[WHAT YOU SHOULD DO]:
Reproduce everything from the line containing "Toggle the left" down to the line containing "pos(158,66)", substituting "track" for "channel" and leaving all else unchanged.

[EXERCISE DATA]:
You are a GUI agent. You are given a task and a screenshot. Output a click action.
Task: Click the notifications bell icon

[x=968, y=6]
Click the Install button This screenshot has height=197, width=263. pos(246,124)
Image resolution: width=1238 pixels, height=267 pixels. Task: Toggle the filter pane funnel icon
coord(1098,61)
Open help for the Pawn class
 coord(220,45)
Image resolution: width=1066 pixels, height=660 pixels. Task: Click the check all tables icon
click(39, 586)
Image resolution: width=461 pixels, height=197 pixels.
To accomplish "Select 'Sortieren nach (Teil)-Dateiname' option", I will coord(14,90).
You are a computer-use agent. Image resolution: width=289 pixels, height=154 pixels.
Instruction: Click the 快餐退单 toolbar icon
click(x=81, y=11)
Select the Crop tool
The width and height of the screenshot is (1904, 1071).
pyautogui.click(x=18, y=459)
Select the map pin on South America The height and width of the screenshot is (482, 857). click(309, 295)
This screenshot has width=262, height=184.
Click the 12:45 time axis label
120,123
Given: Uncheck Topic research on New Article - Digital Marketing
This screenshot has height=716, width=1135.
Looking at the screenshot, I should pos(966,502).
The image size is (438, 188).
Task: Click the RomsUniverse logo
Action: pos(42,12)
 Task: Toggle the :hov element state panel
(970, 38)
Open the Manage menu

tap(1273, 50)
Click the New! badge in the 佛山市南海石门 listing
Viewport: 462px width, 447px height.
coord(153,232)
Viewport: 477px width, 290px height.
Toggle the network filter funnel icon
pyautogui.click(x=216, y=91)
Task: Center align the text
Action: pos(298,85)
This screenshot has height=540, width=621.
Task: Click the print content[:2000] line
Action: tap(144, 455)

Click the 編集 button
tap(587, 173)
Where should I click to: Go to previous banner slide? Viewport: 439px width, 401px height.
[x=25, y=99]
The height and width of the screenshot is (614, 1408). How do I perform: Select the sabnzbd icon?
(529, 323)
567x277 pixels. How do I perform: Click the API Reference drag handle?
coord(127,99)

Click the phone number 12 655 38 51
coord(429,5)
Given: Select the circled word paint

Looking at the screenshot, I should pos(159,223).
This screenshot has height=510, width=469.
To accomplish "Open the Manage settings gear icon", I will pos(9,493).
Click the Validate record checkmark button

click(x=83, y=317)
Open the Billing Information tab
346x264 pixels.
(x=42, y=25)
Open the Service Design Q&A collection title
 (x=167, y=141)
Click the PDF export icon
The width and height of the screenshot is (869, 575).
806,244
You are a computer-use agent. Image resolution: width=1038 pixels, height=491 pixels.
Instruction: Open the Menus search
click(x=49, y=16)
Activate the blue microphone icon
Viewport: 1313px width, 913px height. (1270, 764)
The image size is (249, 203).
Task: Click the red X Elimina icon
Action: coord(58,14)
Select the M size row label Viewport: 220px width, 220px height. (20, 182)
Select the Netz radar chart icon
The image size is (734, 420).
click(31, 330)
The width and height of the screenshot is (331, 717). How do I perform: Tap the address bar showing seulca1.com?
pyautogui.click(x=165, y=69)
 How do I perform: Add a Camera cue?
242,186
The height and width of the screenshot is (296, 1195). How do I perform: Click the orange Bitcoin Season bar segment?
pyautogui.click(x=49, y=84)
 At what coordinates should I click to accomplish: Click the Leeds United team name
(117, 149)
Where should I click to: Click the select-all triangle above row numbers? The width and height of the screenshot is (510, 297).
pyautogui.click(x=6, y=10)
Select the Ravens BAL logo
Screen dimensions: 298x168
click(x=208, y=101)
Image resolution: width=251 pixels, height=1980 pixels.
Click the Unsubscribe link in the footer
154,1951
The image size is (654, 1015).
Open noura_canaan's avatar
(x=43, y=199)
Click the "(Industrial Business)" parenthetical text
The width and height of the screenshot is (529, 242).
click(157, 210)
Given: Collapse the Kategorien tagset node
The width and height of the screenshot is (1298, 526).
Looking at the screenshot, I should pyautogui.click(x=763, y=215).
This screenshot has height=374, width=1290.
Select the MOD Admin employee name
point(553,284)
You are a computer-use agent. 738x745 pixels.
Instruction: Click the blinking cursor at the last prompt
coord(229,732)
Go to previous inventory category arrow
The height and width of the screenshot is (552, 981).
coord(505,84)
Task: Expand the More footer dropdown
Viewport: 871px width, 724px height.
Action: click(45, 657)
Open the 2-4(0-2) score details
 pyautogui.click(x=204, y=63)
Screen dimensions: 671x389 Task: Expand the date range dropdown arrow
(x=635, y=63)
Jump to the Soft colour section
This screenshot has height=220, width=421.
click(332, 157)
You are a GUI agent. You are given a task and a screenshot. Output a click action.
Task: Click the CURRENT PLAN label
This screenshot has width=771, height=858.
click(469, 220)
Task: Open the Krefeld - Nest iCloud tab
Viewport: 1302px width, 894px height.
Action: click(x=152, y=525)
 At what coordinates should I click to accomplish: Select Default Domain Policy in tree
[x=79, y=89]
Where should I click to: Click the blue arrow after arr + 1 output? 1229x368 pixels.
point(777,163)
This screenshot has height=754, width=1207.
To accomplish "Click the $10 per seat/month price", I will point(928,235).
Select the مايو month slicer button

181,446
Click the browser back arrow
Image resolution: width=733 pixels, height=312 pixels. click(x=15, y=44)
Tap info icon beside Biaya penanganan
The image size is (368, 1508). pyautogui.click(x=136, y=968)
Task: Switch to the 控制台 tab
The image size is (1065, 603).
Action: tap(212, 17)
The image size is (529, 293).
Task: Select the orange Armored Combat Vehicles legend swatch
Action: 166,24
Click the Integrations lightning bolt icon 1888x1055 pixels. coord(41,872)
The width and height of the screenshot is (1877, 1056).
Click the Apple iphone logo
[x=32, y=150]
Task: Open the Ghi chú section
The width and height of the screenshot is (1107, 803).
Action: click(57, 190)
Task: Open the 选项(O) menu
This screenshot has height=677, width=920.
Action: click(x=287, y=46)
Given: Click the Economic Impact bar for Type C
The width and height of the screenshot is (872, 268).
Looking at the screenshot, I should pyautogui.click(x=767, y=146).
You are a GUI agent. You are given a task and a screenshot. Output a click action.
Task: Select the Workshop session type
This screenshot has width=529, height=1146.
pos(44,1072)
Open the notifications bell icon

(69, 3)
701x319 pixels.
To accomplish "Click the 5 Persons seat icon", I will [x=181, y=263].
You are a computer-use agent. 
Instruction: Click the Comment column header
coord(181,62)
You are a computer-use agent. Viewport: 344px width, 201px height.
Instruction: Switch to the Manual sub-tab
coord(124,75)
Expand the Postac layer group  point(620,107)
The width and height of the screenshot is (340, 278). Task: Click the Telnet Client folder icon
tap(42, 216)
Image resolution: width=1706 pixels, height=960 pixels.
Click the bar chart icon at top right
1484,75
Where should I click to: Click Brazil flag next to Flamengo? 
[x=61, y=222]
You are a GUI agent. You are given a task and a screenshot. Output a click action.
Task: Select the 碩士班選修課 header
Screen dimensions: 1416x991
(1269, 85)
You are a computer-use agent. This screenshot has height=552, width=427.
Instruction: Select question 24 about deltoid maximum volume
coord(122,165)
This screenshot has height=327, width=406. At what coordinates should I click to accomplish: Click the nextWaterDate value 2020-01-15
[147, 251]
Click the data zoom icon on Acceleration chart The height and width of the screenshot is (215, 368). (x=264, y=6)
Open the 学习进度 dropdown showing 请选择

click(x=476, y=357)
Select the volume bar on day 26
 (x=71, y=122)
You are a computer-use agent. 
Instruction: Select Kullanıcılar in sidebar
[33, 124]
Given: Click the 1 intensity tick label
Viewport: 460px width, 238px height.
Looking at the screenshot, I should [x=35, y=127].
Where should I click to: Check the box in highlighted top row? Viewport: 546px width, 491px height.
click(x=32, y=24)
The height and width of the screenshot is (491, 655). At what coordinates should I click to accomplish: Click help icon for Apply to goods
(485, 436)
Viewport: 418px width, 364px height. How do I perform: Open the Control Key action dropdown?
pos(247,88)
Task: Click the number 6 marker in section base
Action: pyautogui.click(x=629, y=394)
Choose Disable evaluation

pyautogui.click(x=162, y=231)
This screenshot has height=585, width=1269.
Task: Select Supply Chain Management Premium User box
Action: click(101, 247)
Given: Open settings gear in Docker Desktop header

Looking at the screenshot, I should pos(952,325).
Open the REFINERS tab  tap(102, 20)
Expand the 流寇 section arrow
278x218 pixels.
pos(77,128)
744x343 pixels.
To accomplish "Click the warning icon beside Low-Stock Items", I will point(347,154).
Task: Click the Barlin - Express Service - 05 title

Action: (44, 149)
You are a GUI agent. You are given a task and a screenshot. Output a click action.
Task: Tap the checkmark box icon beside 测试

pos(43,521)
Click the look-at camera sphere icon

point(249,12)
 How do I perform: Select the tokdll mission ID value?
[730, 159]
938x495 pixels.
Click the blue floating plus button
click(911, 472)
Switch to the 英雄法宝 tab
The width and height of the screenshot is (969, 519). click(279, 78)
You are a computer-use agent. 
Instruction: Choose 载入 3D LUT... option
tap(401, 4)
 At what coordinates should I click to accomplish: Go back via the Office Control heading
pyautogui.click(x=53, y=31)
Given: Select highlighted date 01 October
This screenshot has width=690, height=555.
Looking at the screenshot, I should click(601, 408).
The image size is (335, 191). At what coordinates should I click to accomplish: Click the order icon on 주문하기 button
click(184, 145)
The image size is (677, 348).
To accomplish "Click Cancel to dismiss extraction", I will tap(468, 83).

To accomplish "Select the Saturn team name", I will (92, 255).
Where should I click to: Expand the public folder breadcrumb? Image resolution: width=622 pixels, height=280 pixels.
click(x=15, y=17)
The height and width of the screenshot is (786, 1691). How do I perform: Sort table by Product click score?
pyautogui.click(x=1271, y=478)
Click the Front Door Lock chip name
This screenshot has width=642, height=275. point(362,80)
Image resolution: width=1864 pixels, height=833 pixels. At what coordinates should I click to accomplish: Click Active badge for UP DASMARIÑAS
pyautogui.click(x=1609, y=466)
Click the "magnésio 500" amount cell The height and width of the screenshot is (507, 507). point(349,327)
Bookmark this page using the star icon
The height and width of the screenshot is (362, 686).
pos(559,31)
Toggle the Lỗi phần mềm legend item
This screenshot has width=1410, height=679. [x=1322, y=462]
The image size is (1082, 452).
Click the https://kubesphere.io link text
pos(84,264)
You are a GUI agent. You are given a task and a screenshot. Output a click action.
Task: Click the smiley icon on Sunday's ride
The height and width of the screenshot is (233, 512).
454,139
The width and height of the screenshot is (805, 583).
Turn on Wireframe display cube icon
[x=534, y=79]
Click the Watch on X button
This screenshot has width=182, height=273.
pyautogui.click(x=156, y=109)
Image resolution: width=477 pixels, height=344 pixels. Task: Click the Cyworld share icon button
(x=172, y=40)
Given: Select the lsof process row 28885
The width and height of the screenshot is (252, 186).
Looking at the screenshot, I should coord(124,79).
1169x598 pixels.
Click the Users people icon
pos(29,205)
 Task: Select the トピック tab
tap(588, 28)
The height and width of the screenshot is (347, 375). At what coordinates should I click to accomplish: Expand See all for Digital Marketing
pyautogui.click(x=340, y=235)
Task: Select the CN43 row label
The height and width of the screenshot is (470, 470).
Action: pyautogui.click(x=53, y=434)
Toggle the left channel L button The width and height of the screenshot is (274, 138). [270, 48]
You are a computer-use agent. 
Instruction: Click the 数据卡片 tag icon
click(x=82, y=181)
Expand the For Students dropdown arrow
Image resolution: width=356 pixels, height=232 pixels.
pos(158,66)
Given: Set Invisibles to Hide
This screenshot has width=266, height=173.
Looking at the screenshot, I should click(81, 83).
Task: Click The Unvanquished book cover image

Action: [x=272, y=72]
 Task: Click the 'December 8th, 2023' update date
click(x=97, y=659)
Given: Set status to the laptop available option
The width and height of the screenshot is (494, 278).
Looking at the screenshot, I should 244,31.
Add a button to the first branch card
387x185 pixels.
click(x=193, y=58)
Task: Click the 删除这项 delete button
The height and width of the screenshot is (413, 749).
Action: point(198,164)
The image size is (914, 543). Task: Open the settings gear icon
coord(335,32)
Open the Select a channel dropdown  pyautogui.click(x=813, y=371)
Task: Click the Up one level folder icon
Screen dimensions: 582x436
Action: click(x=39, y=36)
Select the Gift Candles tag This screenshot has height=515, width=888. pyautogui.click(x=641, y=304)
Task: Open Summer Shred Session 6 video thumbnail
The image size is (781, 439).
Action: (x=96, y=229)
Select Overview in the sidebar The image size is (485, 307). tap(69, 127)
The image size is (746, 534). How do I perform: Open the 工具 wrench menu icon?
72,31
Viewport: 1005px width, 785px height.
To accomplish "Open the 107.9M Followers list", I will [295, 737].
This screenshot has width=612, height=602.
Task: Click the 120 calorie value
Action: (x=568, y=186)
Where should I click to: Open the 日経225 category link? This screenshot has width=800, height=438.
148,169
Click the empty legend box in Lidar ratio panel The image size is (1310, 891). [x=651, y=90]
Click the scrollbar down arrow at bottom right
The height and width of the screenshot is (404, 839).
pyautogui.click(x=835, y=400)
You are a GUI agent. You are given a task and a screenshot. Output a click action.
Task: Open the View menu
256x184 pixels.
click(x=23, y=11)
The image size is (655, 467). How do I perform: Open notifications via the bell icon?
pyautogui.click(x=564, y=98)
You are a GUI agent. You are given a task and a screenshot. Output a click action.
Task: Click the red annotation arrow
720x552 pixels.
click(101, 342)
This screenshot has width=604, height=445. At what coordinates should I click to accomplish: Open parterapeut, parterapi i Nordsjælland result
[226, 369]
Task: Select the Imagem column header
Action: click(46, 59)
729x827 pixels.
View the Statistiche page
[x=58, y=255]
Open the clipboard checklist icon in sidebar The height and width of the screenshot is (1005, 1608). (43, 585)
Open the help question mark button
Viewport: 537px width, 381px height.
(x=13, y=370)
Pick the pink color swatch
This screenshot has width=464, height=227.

[WRITTEN SOLUTION]:
Toggle the left track L button The width and height of the screenshot is (274, 138). [270, 48]
You are a computer-use agent. 
Instruction: Click the 数据卡片 tag icon
click(x=82, y=181)
Expand the For Students dropdown arrow
Image resolution: width=356 pixels, height=232 pixels.
pos(158,66)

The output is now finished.